Exercise: Return the line containing "Take a chart screenshot with the camera icon" and every line after it through the end of the entries below, with no other lines.

Data excerpts:
★ ★ ★ ★ ★

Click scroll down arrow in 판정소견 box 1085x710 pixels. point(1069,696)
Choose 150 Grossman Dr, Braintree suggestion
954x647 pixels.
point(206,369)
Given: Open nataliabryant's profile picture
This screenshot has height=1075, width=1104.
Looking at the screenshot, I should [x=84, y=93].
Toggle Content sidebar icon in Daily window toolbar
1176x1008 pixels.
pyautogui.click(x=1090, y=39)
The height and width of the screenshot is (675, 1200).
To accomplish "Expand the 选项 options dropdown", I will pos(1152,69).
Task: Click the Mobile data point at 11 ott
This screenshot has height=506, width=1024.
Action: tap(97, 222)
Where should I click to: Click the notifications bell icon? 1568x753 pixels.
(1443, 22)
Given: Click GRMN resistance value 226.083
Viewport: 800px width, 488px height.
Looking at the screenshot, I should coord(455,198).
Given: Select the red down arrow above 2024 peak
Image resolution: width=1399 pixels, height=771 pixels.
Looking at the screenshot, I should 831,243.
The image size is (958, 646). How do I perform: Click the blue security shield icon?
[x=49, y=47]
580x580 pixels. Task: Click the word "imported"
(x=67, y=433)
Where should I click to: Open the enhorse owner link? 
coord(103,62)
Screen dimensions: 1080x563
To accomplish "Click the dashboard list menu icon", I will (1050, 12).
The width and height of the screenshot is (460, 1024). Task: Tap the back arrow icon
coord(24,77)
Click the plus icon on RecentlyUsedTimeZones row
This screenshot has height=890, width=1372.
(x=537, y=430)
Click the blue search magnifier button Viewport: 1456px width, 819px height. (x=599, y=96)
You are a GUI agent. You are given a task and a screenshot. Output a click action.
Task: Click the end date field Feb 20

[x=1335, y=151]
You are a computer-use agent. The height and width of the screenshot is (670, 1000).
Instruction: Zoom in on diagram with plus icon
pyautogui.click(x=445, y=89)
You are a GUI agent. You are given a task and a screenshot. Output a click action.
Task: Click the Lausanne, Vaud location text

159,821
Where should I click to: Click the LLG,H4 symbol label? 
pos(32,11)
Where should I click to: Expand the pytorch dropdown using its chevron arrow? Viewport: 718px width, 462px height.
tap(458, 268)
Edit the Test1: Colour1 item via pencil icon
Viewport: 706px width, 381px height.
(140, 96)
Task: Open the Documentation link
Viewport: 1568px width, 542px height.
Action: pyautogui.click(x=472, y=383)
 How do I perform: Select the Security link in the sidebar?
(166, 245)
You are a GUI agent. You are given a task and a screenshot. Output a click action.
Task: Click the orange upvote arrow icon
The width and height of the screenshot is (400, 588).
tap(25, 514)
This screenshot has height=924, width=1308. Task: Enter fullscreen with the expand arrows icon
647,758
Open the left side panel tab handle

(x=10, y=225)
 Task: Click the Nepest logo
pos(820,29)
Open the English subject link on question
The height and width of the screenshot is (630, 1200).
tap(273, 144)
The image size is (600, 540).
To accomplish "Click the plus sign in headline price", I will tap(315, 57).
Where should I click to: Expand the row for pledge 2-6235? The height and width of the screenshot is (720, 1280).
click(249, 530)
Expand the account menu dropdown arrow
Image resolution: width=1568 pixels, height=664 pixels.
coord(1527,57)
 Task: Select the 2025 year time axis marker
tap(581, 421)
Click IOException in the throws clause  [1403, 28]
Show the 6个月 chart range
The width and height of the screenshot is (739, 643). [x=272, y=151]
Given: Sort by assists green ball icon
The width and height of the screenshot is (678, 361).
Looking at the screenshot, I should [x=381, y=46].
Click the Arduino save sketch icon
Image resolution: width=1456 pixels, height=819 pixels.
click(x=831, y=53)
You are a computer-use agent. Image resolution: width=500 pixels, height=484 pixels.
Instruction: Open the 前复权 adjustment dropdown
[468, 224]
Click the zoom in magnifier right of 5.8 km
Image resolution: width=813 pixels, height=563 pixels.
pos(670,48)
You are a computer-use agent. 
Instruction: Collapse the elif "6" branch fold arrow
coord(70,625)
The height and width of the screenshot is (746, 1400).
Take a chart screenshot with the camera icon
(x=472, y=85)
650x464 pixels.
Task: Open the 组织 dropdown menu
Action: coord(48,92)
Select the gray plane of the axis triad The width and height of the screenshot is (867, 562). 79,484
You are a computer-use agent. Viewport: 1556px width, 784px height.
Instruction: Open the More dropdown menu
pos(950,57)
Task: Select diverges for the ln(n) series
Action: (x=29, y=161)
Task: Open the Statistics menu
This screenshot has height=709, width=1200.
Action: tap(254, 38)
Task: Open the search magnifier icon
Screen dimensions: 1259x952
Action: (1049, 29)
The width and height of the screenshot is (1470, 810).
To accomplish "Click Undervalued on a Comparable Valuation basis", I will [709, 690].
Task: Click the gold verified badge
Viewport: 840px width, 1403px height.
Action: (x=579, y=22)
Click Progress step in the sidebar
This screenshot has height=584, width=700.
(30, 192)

★ ★ ★ ★ ★

Solution to this problem:
Take a chart screenshot with the camera icon
(x=472, y=85)
650x464 pixels.
Task: Open the 组织 dropdown menu
Action: coord(48,92)
Select the gray plane of the axis triad The width and height of the screenshot is (867, 562). 79,484
You are a computer-use agent. Viewport: 1556px width, 784px height.
Instruction: Open the More dropdown menu
pos(950,57)
Task: Select diverges for the ln(n) series
Action: (x=29, y=161)
Task: Open the Statistics menu
This screenshot has height=709, width=1200.
Action: tap(254, 38)
Task: Open the search magnifier icon
Screen dimensions: 1259x952
Action: (1049, 29)
The width and height of the screenshot is (1470, 810).
To accomplish "Click Undervalued on a Comparable Valuation basis", I will [709, 690].
Task: Click the gold verified badge
Viewport: 840px width, 1403px height.
Action: (x=579, y=22)
Click Progress step in the sidebar
This screenshot has height=584, width=700.
(30, 192)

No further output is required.